◆ **任务简述**
从含有“Tap the left”的那一行开始，一直到含有“click(x=781, y=701)”的那一行为止（首尾两行都算），把这些记录连同里面的要求重新写一遍，只写这几行。答案里的每个坐标值都偏移 -112。

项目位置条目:
===============
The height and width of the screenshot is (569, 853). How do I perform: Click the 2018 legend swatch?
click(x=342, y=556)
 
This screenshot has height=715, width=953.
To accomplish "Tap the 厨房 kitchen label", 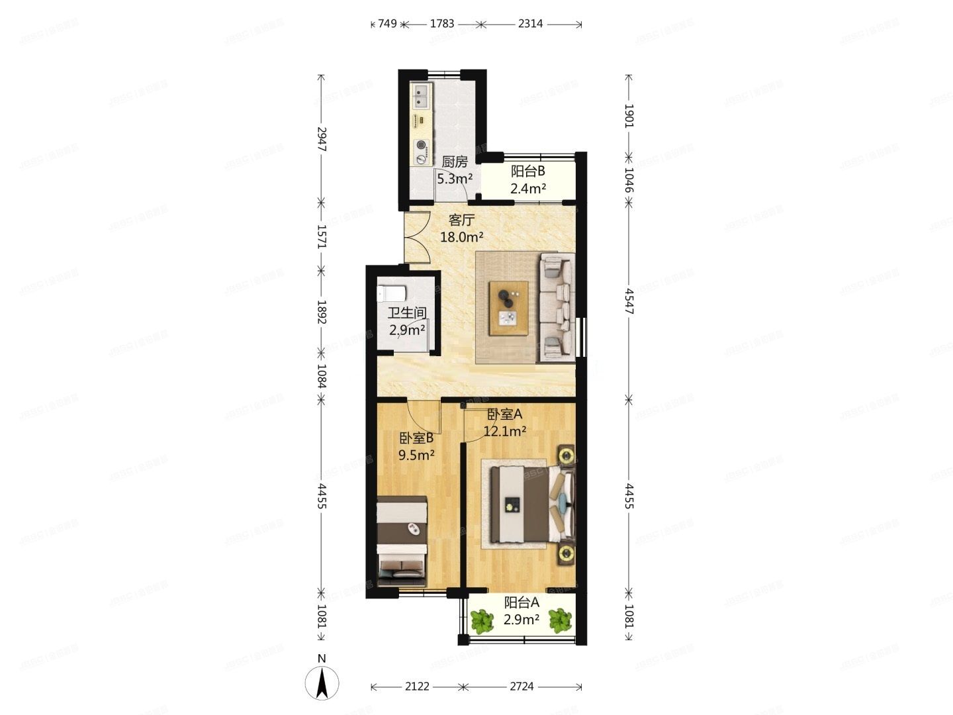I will tap(455, 162).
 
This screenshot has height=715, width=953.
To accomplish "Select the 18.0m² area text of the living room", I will tap(462, 236).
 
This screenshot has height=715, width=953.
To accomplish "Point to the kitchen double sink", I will tap(421, 97).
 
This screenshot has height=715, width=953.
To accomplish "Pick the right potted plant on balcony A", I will tap(560, 620).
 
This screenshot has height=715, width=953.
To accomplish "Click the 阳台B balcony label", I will tap(527, 171).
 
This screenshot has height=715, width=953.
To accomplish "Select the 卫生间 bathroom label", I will tap(406, 313).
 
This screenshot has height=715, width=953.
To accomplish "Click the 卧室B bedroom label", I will tap(416, 438).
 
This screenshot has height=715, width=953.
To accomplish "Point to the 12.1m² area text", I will tap(505, 432).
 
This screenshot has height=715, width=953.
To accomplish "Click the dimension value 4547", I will tap(629, 301).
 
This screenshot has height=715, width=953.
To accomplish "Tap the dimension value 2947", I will tap(322, 139).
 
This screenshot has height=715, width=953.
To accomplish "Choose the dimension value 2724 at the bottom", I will tap(522, 687).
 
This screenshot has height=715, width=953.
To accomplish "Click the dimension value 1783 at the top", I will tap(442, 24).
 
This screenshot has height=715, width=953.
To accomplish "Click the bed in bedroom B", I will tap(402, 541).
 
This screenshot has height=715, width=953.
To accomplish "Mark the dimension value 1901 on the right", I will tap(629, 115).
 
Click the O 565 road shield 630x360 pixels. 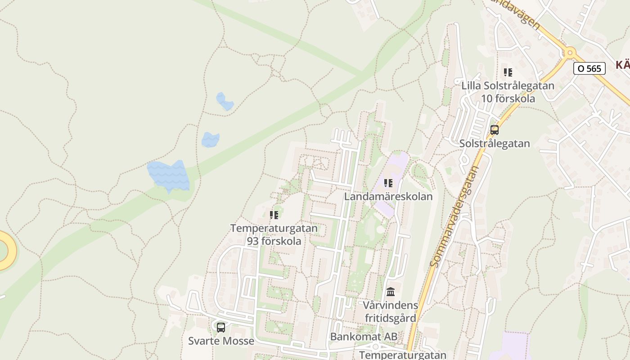coord(589,68)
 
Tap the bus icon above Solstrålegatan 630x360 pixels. coord(495,130)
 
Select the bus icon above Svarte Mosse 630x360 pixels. coord(220,327)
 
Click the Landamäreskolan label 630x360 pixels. coord(388,197)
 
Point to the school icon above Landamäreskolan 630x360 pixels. coord(388,183)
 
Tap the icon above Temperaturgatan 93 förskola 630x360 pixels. coord(274,215)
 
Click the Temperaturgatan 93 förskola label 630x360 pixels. coord(274,234)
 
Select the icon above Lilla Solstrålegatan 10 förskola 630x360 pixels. coord(508,72)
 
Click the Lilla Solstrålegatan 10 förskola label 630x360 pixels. coord(508,92)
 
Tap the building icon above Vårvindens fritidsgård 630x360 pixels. coord(391,292)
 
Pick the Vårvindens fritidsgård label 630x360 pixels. coord(391,311)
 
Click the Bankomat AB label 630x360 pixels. coord(364,337)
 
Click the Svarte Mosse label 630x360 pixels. coord(221,341)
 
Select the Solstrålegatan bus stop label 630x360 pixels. coord(495,144)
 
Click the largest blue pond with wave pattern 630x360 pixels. coord(169,175)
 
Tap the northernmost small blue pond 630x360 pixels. coord(225,101)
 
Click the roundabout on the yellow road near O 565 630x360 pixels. coord(570,53)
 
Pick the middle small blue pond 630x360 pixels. coord(210,140)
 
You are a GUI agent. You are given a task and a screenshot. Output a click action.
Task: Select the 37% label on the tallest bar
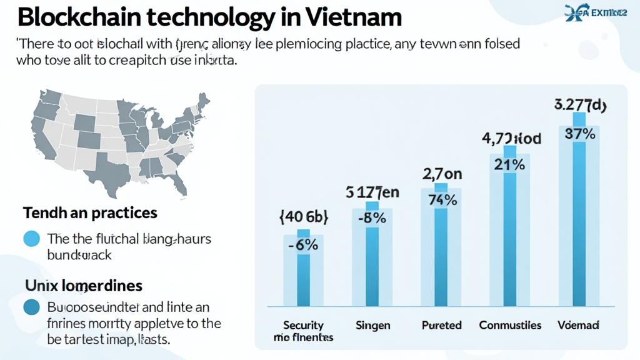(x=579, y=134)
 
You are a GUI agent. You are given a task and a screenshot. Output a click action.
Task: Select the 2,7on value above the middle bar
(x=442, y=174)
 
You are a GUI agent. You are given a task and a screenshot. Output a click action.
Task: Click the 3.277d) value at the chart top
(x=580, y=104)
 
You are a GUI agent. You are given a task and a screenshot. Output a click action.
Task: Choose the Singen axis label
(x=372, y=325)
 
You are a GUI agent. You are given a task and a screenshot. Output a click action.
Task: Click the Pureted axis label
(x=441, y=325)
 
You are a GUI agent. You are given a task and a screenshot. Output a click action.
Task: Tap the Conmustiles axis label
(x=510, y=325)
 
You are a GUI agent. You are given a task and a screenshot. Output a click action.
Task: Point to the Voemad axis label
(x=579, y=325)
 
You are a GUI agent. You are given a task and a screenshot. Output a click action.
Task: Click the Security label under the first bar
(x=303, y=325)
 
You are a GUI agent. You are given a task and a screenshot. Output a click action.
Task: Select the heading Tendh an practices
(x=90, y=213)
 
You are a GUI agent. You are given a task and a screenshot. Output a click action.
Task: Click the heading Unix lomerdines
(x=84, y=286)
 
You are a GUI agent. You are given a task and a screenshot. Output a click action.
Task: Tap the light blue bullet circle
(x=31, y=239)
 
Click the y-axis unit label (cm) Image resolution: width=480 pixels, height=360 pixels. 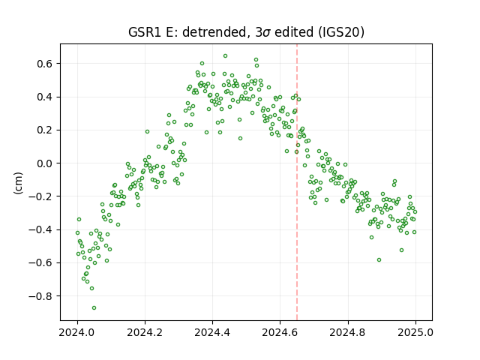pos(18,183)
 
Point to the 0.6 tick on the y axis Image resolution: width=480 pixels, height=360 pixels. pos(45,64)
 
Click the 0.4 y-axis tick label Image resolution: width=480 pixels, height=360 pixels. pos(45,97)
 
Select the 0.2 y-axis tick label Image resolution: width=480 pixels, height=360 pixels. pos(45,130)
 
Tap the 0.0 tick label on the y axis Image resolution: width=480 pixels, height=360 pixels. pos(45,164)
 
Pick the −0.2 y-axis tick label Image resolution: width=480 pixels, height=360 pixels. pos(40,196)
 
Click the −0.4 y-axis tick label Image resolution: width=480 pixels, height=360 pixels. pos(40,230)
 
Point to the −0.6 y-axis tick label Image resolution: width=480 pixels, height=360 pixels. pos(40,263)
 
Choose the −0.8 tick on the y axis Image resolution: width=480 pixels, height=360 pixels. pos(40,296)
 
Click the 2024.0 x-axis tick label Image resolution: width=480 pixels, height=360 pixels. pos(77,332)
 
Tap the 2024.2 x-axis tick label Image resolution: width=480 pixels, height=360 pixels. pos(145,332)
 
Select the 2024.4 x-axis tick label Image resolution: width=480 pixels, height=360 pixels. pos(212,332)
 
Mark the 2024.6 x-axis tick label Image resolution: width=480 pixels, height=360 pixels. pos(280,332)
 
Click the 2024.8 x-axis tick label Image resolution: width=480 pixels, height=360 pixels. pos(347,332)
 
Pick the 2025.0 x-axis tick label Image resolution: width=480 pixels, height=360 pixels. pos(416,332)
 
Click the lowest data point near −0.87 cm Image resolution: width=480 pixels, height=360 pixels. pos(94,308)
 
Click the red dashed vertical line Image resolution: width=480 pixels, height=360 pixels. pos(297,182)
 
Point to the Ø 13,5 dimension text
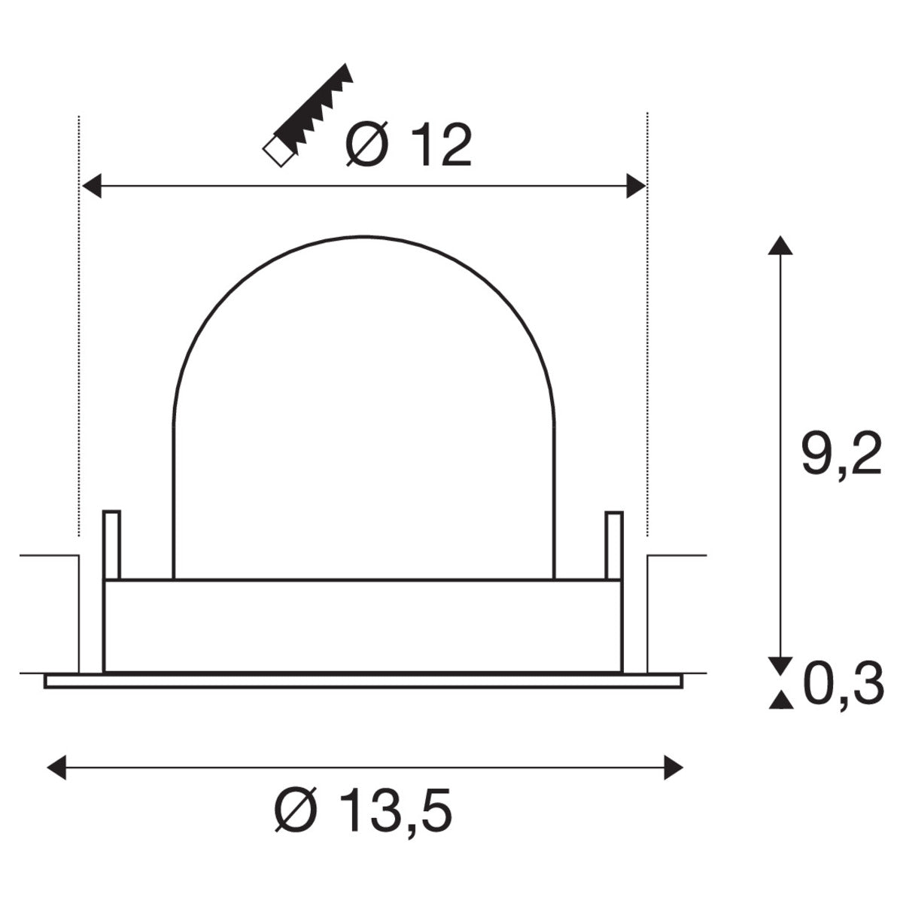click(x=363, y=812)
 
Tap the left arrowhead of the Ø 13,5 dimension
click(x=56, y=768)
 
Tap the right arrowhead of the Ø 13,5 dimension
click(x=673, y=768)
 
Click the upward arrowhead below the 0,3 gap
click(x=781, y=701)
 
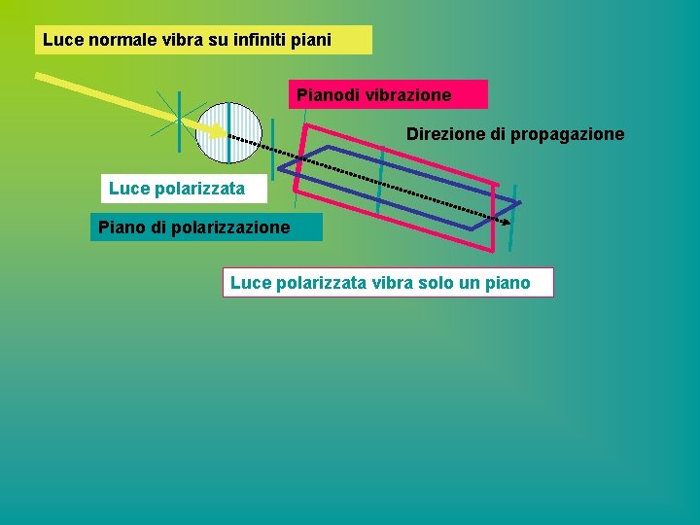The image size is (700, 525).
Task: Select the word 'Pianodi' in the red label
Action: (326, 95)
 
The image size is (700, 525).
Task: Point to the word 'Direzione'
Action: (443, 134)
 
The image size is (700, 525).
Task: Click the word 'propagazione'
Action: (570, 135)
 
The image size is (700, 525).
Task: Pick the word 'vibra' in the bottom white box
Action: (388, 283)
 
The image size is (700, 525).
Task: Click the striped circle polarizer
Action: (229, 133)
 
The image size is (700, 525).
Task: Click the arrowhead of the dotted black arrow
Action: (507, 222)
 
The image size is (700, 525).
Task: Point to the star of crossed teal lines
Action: (181, 120)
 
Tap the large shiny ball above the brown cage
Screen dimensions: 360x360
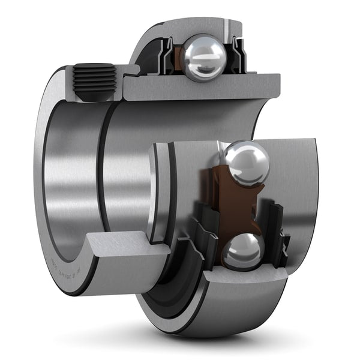click(245, 164)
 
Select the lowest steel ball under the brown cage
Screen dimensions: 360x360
click(242, 251)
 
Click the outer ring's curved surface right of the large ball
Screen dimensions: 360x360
click(294, 180)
===============
◆ **回答如下**
Tap the left arrowhead of the Ø 13,5 dimension
click(x=-56, y=656)
 
Tap the right arrowhead of the Ø 13,5 dimension
click(x=561, y=656)
 
Click the upward arrowhead below the 0,3 gap
click(x=669, y=589)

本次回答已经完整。